## [Information]

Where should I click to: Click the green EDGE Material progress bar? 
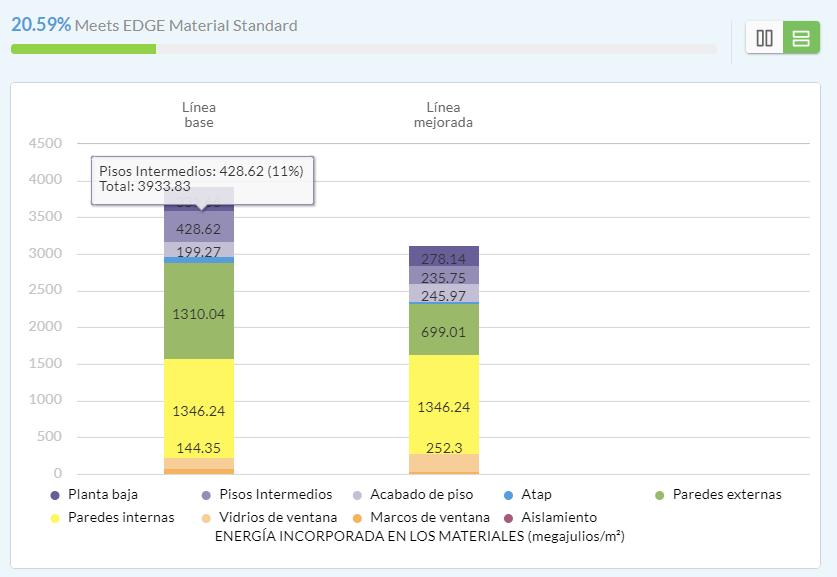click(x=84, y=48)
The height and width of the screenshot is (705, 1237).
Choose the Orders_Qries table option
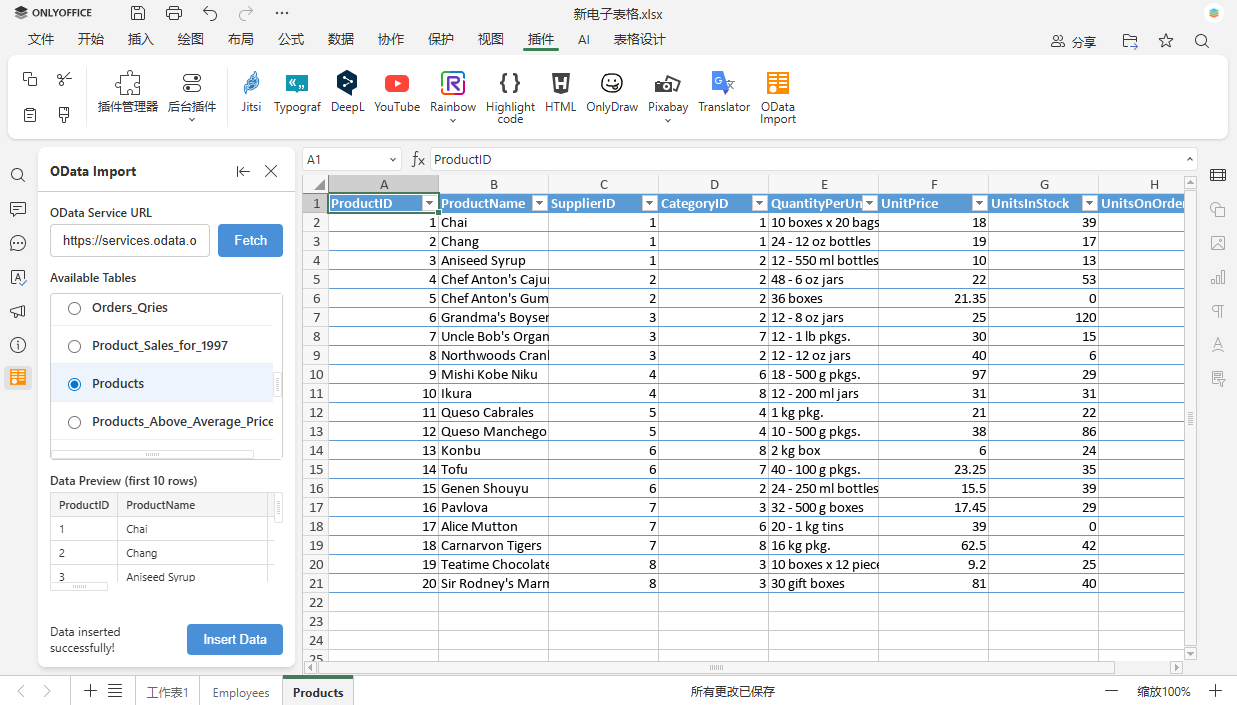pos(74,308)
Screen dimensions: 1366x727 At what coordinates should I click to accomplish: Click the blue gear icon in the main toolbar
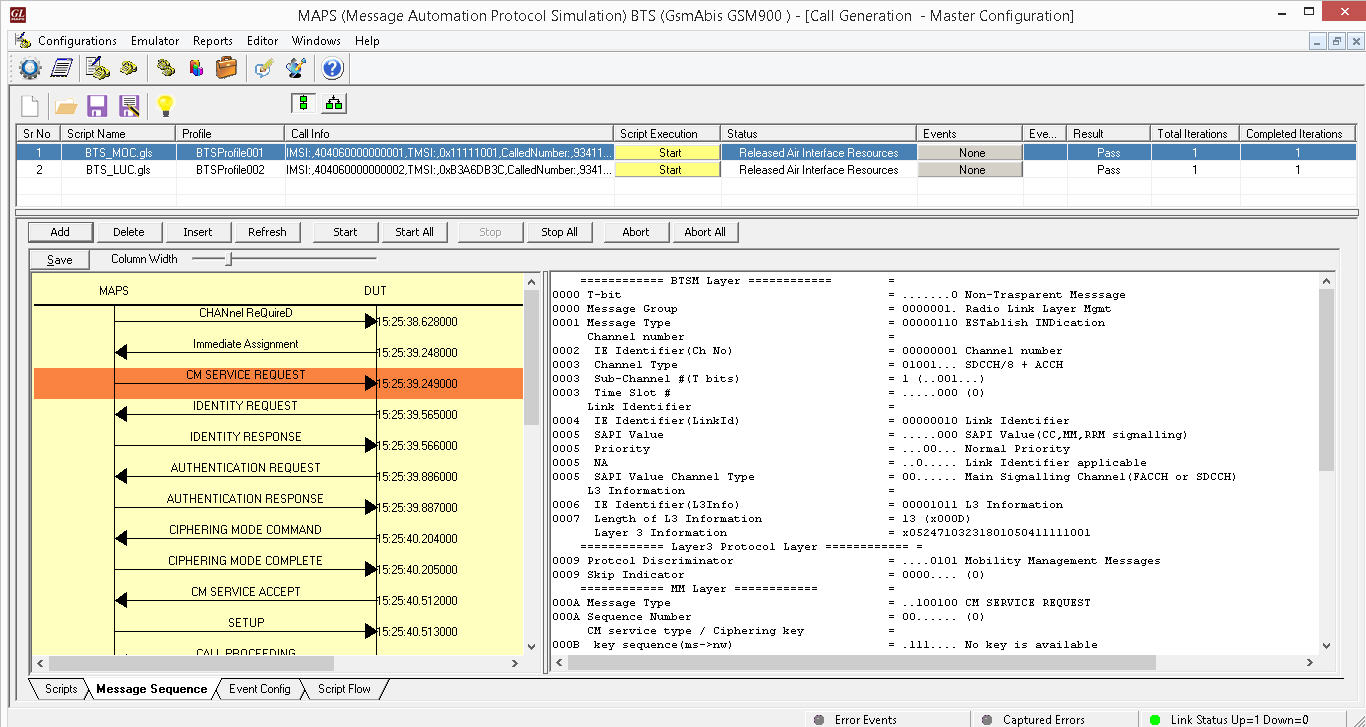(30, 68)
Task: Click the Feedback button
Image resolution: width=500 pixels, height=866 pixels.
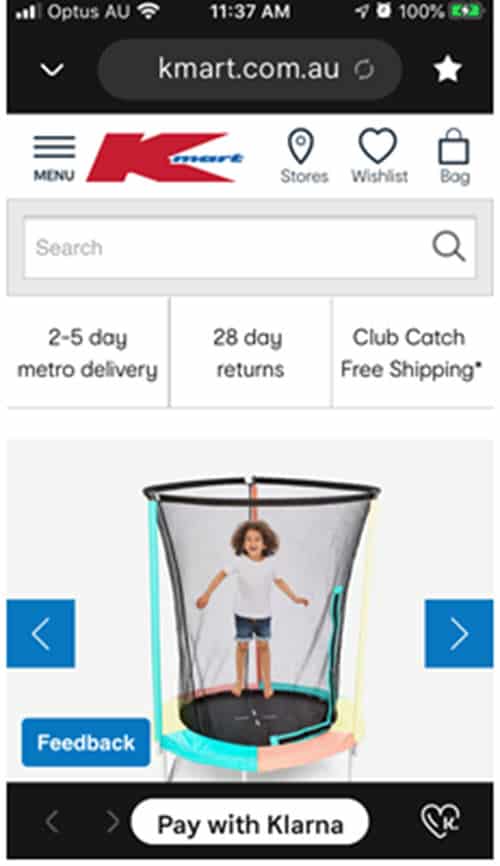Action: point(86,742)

--

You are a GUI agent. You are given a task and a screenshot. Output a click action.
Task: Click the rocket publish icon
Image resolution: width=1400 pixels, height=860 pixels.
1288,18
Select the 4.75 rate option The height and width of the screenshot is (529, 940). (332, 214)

## [Exercise]
Once you reach the line with "Task: Click the rocket publish icon" in the data above, copy it and every line after it exactly, up to and including the line with "Select the 4.75".

## [Exercise answer]
Task: Click the rocket publish icon
Image resolution: width=1400 pixels, height=860 pixels.
1288,18
Select the 4.75 rate option The height and width of the screenshot is (529, 940). (332, 214)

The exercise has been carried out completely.